Blasphemy if you’re in the Michael Jordan camp, and most fans can name at least a dozen players they would select before Abdul-Jabbar in an all-time mock draft. Think LeBron, Kobe, Larry and Magic, and you begin to the get idea. Sure, Michael was more intense, and Magic more charismatic. And LeBron is a freakish athlete with exceptional vision and an off-the-charts basketball IQ. But here’s the thing: Abdul-Jabbar’s Power Memorial teams went 79-2; his UCLA Bruins went 88-2; and as a pro, his six NBA titles and six MVP awards stamp him as one of the best at the very highest level of play. That, my friends, is a serious body of work.

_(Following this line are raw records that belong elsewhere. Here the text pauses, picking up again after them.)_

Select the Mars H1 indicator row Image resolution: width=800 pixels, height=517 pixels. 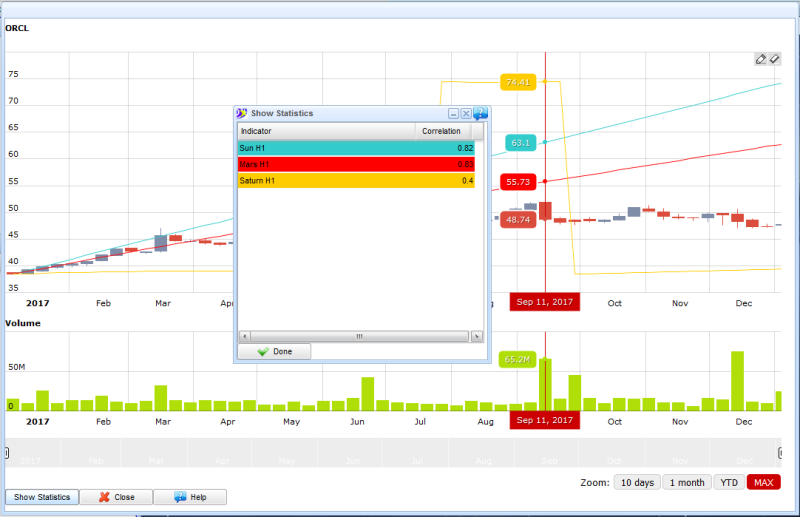[x=355, y=164]
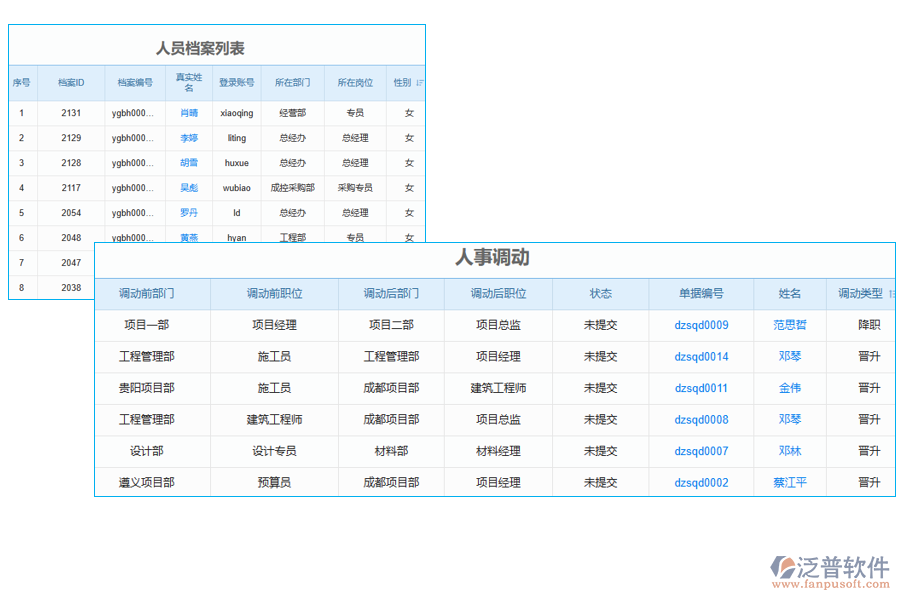900x600 pixels.
Task: Open employee record 李婷
Action: [x=189, y=137]
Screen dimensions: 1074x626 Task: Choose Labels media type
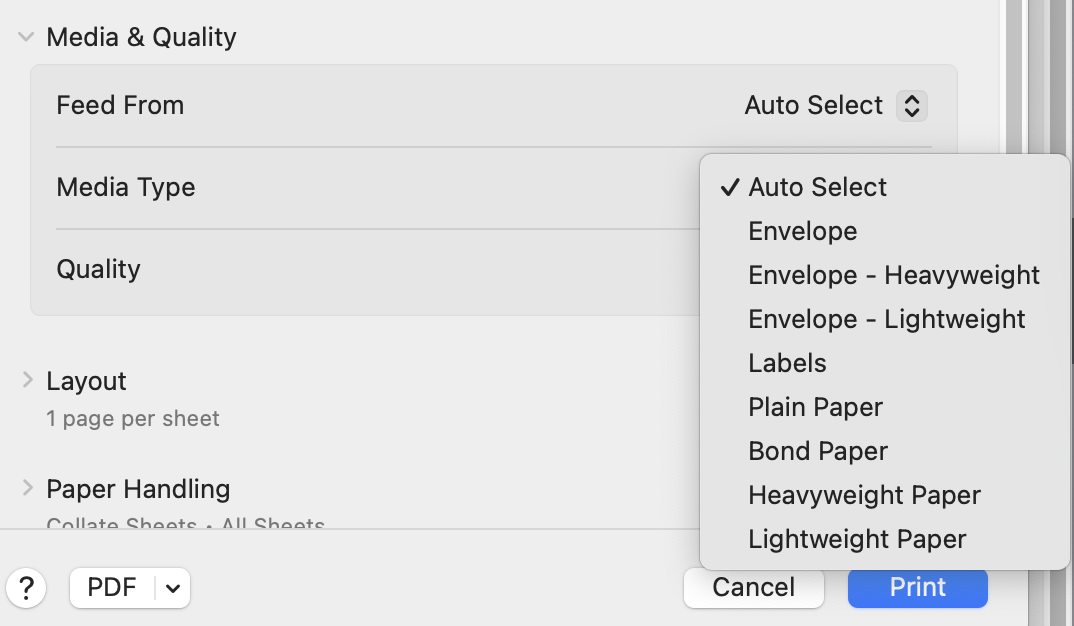787,363
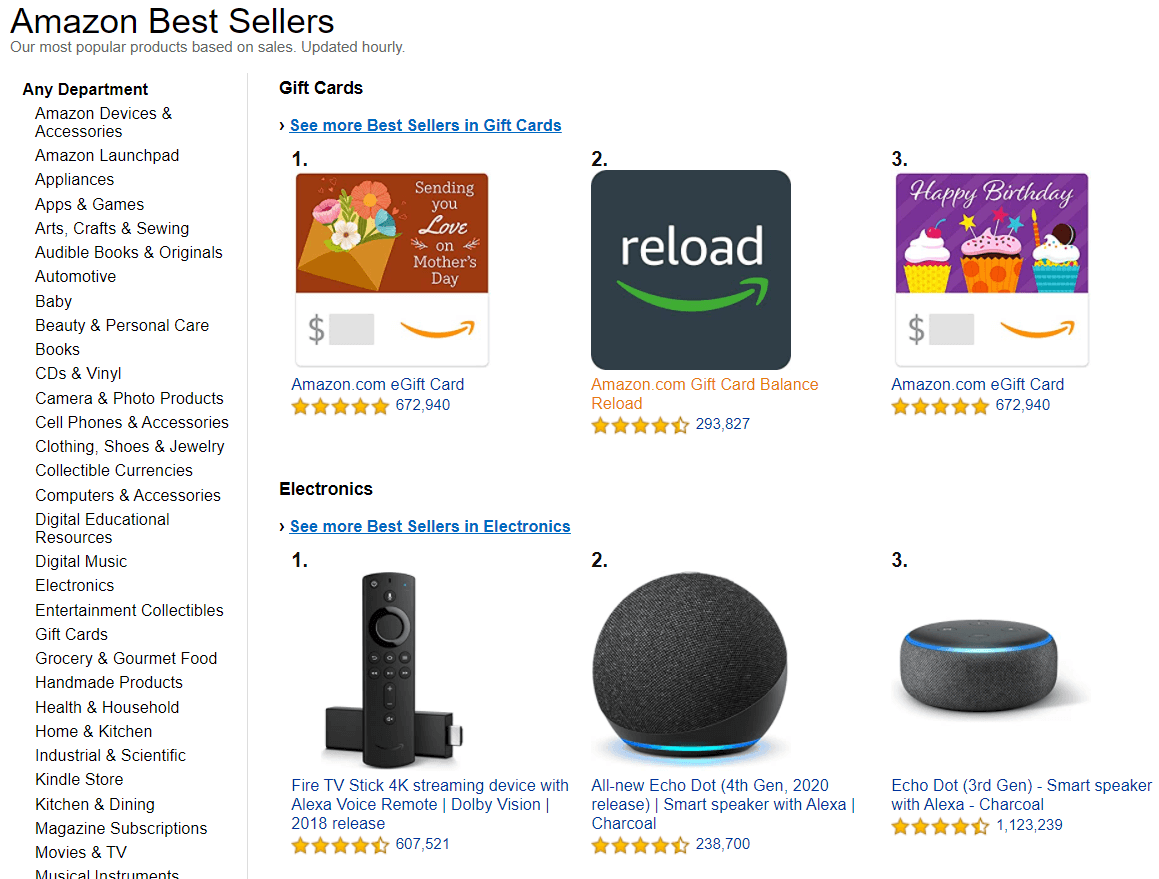This screenshot has height=879, width=1159.
Task: Click the reload gift card balance image
Action: pos(690,269)
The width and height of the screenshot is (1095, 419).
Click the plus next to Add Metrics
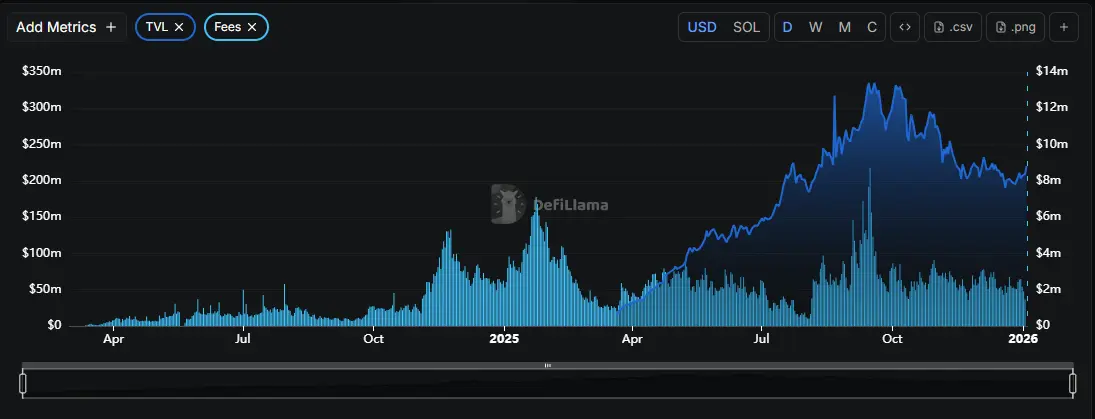point(110,27)
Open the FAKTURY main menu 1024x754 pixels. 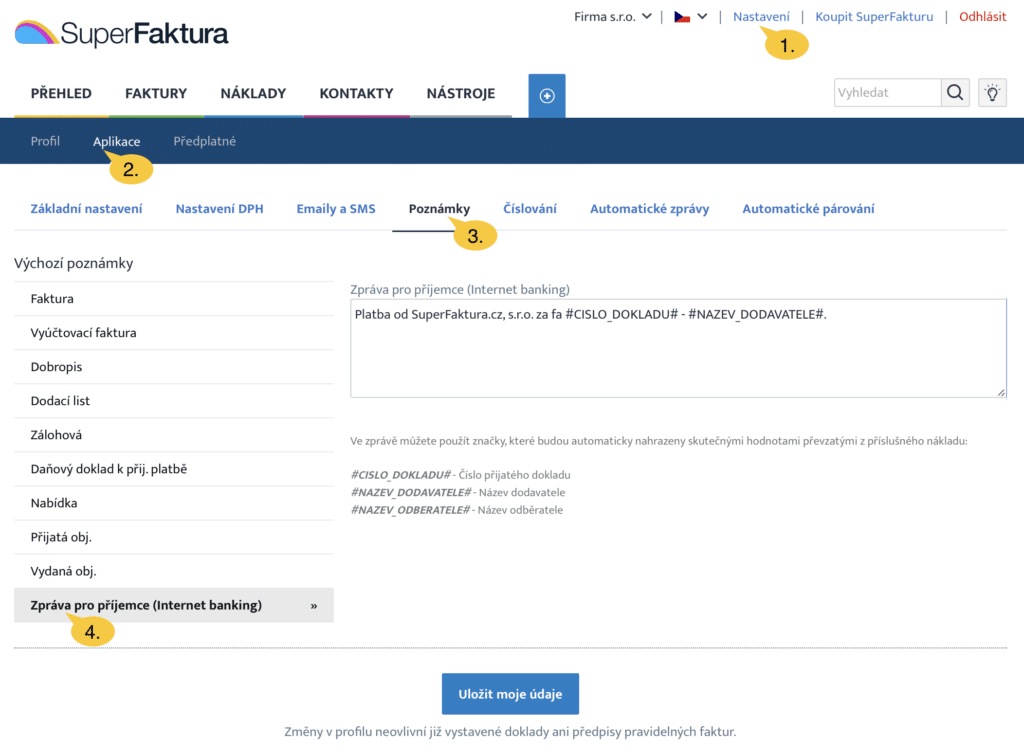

Where does Abdul-Jabbar think he ranks among the greatest players of all-time?
“It’s difficult to rank players,” he says, thoughtfully. “Ranking players is so subjective, and you have to consider the fact that there are different eras in the game. It’s hard to even compare players at the same position. For example, I always defer to Wilt and Bill when I’m asked to rank the greatest centers of all time. That’s because I learned from them. I’ve yet to see anyone average 50 points a game, the way Wilt did. I don’t think we’re ever going to see that again. And there wasn’t a better defensive presence on the court that Bill. So those two are, to me, the mythical guys in the game.”
Kareem’s GOAT?
“Oscar Robertson. At every level, he was the best ever – high school, college and the pros. He’s in a class by himself.”
We shake hands and call it a day, and I realize, walking away, that my thinking has been forever transformed. It was a day that started out with Kareem ranked somewhere near the bottom of my personal top ten, and ended with him closer to a top three all-time player. On the court, his skyhook was the most feared weapon in league history. Off it, only Bill Russell can match his social conscious and moral grace.
38,387.
The record will fall, eventually.
But the likes of Kareem Abdul-Jabbar, we may never see again.